Lettre de Marcelino du 29 juillet 1939

Vingt-huitième lettre de Marcelino, écrite de la Condamine Chatelard, dans les Basses Alpes, où il travaille à la 11ème CTE.

La Condamine Chatelard, 29 juillet 1939

J’ai reçu votre lettre du 26, ce qui m’a fait plaisir, mais pas tout à fait parce que tu me dis que depuis que tu es dans ces terres tu souffres de rhumatismes, et moi je ne m’explique pas le genre de climat que vous avez.
Je comprends que nos souffrances communes te font dire que, si je n’étais pas intervenu en faveur de la République, aujourd’hui nous serions ensemble et tranquilles dans notre maison.
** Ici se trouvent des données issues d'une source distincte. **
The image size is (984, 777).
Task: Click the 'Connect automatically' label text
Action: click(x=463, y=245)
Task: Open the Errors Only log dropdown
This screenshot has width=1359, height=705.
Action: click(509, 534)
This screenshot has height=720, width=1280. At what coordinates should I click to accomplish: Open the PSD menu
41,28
Bien que de raison et de folie nous en sommes tous pourvus, je te réponds que je suis satisfait d’être en France.
Crois-moi : si nous étions restés en Espagne, aujourd’hui nous serions séparés comme maintenant, même sans être républicain. Je crois que je suis dans mon droit quand j’affirme que mon obligation en tant que père est de démontrer à nos enfants que la liberté et la justice doivent être défendues contre la dictature. On sait de tous temps que, pour s’imposer, nous écraser, les dictateurs profitent de toutes les causes de colère pour nous confronter, le moment choisi, l’un contre l’autre.
Je te préviens que tu ne me donnes aucune satisfaction, quand tu râles, que tu es stupide de vaciller et de tant espérer pour le jour où nous nous réunirons. Ta plainte n’a pas de fondement et montre que tu as perdu patience et que tu perds confiance. Aies la capacité de te ressaisir de nouveau, te rendant compte avec lucidité de notre état. Comment croire que nous nous rencontrerons dans un mois ou deux mois ? Aies confiance que cela finira, donnant raison à l’adage catholique qui dit que : Dieu ne veut pas que toujours pleurent les enfants de la même mère.
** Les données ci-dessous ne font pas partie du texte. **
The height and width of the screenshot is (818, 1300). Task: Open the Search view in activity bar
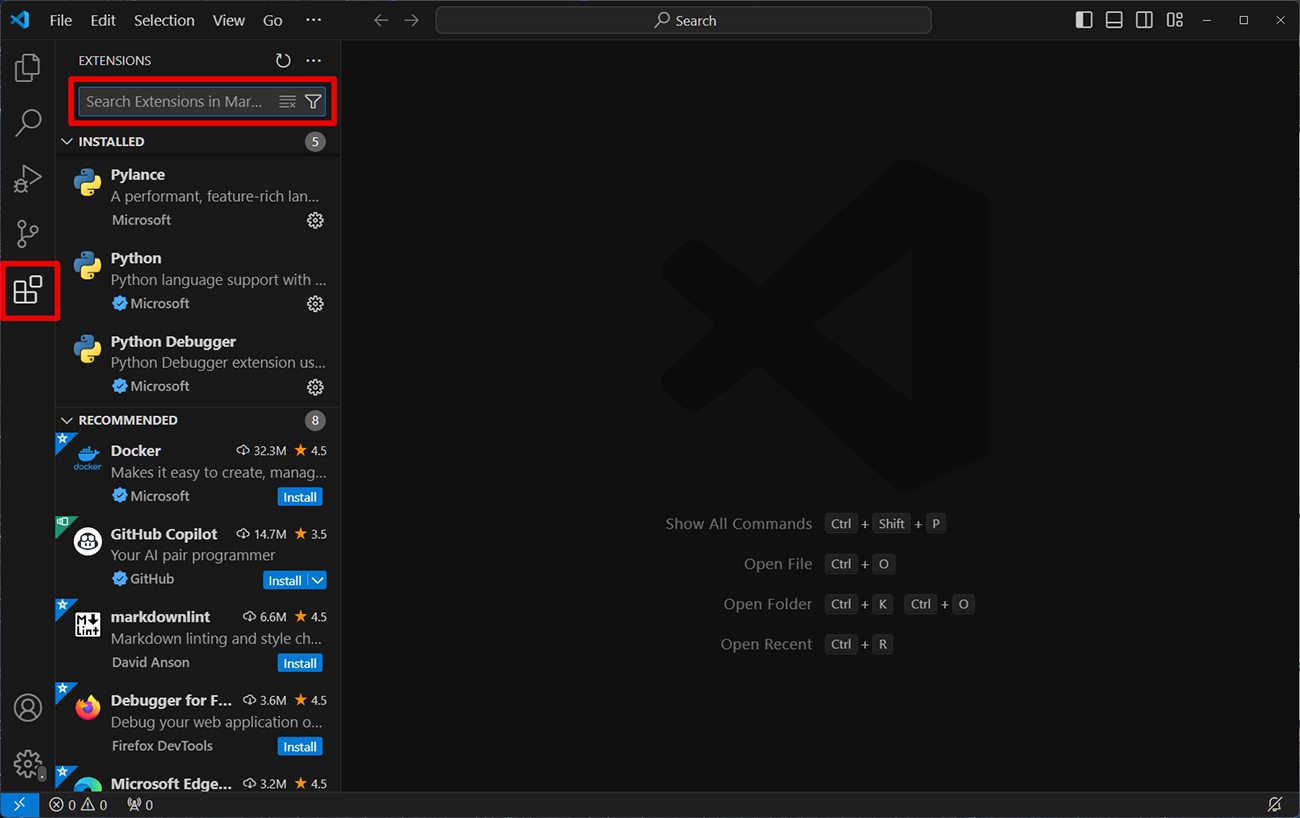coord(28,123)
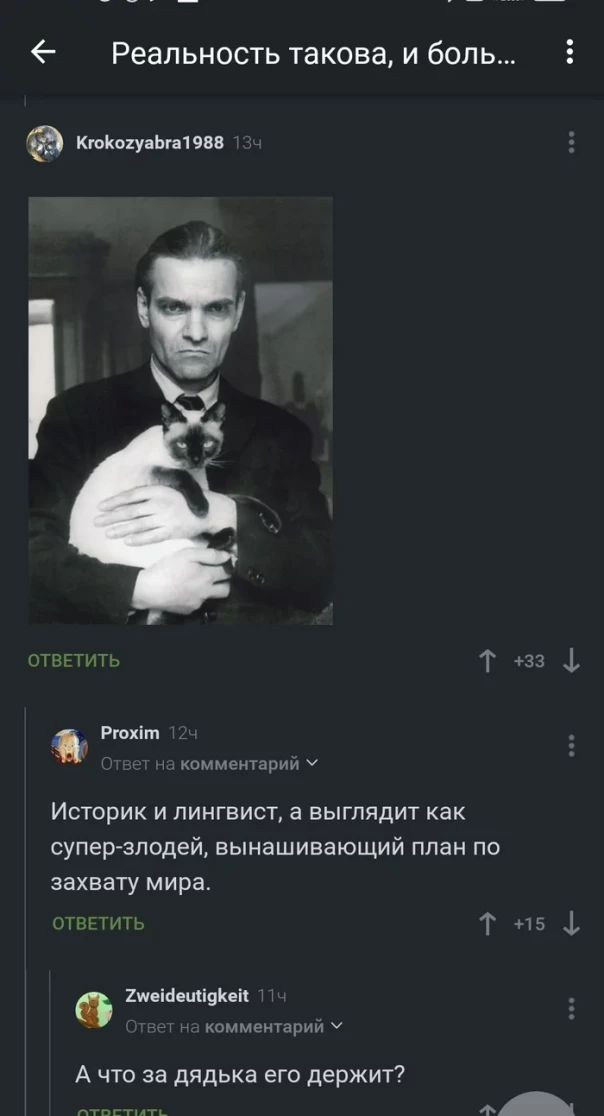The width and height of the screenshot is (604, 1116).
Task: Open username Proxim profile
Action: point(130,732)
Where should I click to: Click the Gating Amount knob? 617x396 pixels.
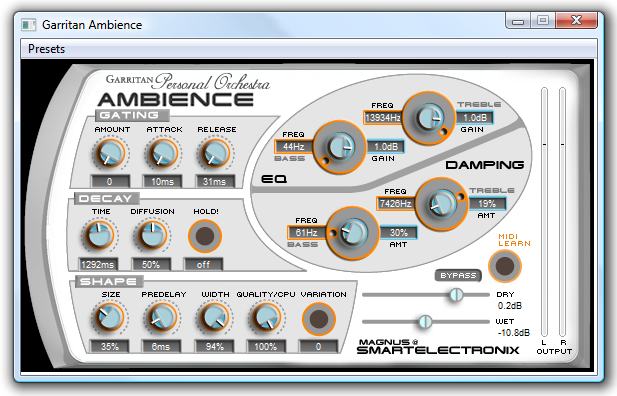110,153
Les dés sont jetés. Tout dépend des autorités françaises. Les « Sulema » ont eus tous les avals il y a deux mois et n’ont toujours pas l’autorisation de partir. Tu dois faire preuve de courage et de patience. Pense seulement à t’occuper de tes enfants et ne deviens pas stupide. Je te le répète de nouveau : pour l’instant nous devons prendre les choses telles qu’elles se présentent, sans avoir peur. Tout à une fin.
Mon cher fils Sebastian. Tu me dis que tu vois la situation en Espagne très embrouillée. Je la vois aussi comme cela. C’est pour quelque chose que se sont rebellés, d’après ce qu’on dit, « Queipo de Llano et Yague » *, dans lesquels Franco a mis sa plus grande confiance. Quelque chose de grand doit arriver. Et je pense que nous ne tarderons pas à le voir.